--- Task instructions ---
Reproduce the records below exactly; the images should not appear.

------------------------------------------------------------------------

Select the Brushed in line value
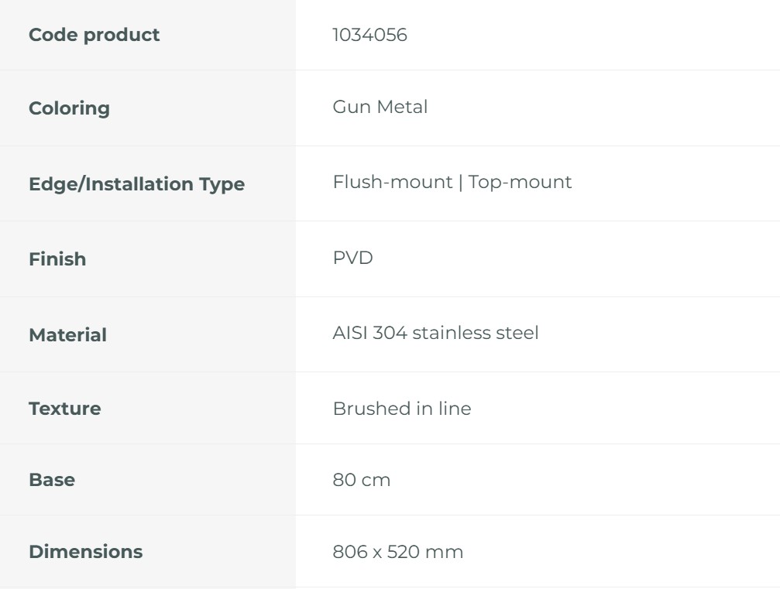This screenshot has width=780, height=589. pos(401,409)
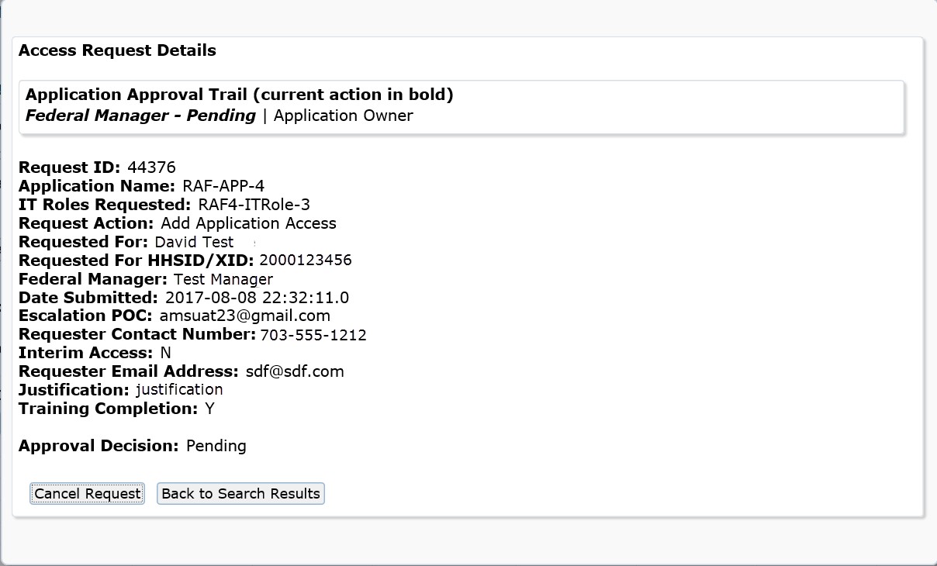The height and width of the screenshot is (566, 937).
Task: Click the Justification value text
Action: pos(179,390)
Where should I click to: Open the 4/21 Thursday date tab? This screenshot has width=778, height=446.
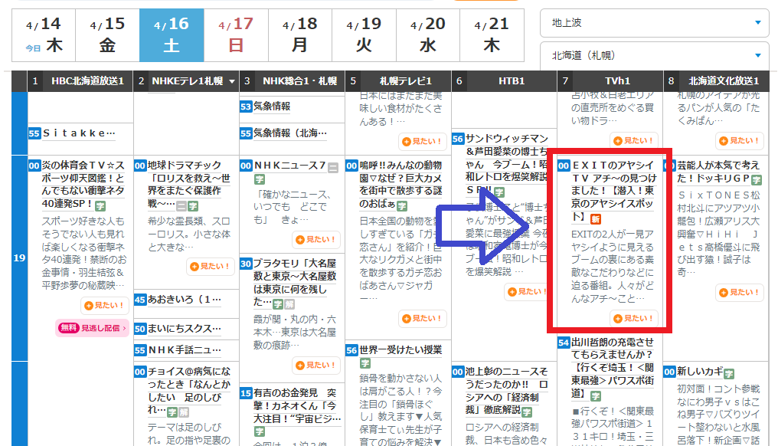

------------------------------------------------------------------------

--- Problem solution ---
Select the Brushed in line value
This screenshot has width=780, height=589. pos(401,409)
The height and width of the screenshot is (566, 937).
Task: Click the Justification value text
Action: pos(179,390)
Where should I click to: Open the 4/21 Thursday date tab? This screenshot has width=778, height=446.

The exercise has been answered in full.